From Library Journal
Protagonist Tom Birkin is a broken man. Haunted by his experiences in the trenches of World War I and recovering from a divorce, Birkin accepts a job restoring a medieval mural of the apocalypse in a church located in a remote corner of Yorkshire. It is here, however, that Birkin, though alone with only an interpretation of the world's end for company, learns to live again. Carr's small gem of a novel was first published in 1980.
Copyright 2001 Reed Business Information, Inc.

The New Yorker
"Carr's...small tale of lost love is also a small hymn about art and the compensating joy of the artist..."

The Washington Post
''A unique and special experience, a visit to a special time and place, deeply observed and portrayed in beautiful prose.''

From AudioFile
A four-year veteran of WWI, Tom Birkin has been left with a post-traumatic facial tic and stutter.

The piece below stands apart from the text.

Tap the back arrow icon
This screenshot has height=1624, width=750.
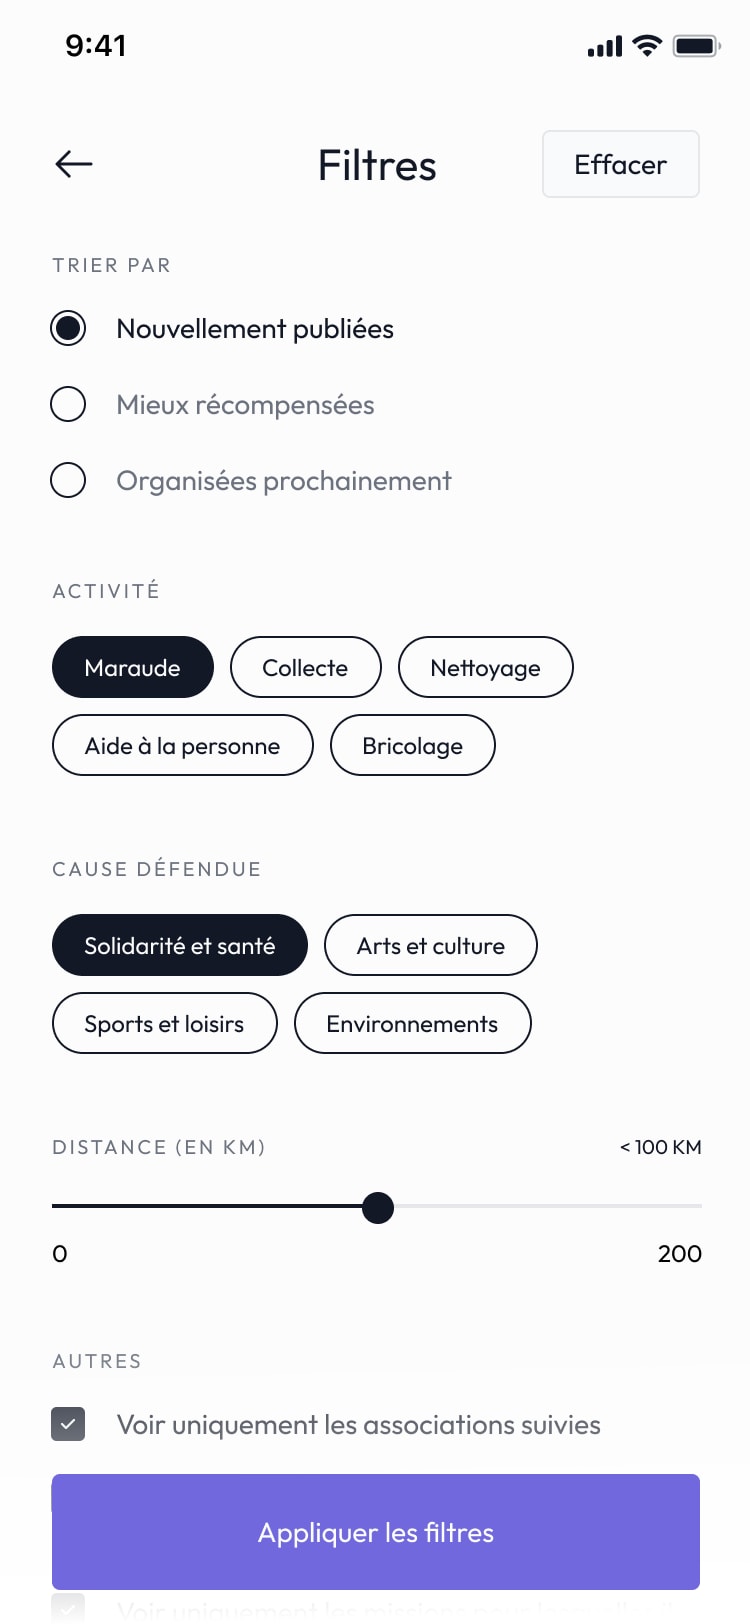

In the summer of 1920, he is hired to uncover a medieval church painting in the Yorkshire village of Oxgodby. Filled with the period detail of a kinder, gentler time, Birkin's reflection is a sweet exploration of his healing process. Narrator Nick Rawlinson enhances Carr's elegant prose, moving Birkin from an early, deeply felt sense of resignation into a world of possibility. Rawlinson's performance of the locals who befriend Birkin, their Yorkshire accents, their country ways, is flawless. As Birkin restores the apocalyptic masterpiece, unlikely friendships, the woman he falls chastely in love with, and the lush summer landscapes all work their magic on a man nearly broken by war. S.J.H. Winner of AudioFile Earphones Award © AudioFile 2003, Portland, Maine-- Copyright © AudioFile, Portland, Maine

The Spectator
''Unlike anything else in modern English Literature.''

Penelope Fitzgerald
''Carr has the magic touch to re-enter the imagined past.''

Michael Wood
''The work is virtually perfect, and written with a great deal of liveliness and wit.''

Book Description
In J. L. Carr's deeply charged poetic novel, Tom Birkin, a veteran of the Great War and a broken marriage, arrives in the remote Yorkshire village of Oxgodby where he is to restore a recently discovered medieval mural in the local church. Living in the bell tower, surrounded by the resplendent countryside of high summer, and laboring each day to uncover an anonymous painter's depiction of the apocalypse, Birkin finds that he himself has been restored to a new, and hopeful, attachment to life. But summer ends, and with the work done, Birkin must leave. Now, long after, as he reflects on the passage of time and the power of art, he finds in his memories some consolation for all that has been lost.

About the Author
James Lloyd Carr (1912-1994) worked as head teacher, novelist, and publisher. His books include A Season in Sinji, The Harpole Report, What Hetty Did, A Month in the Country and The Battle of Pollocks Crossing. The last two books were shortlisted for the Booker Prize, and A Month in the Country won the Guardian Fiction Prize.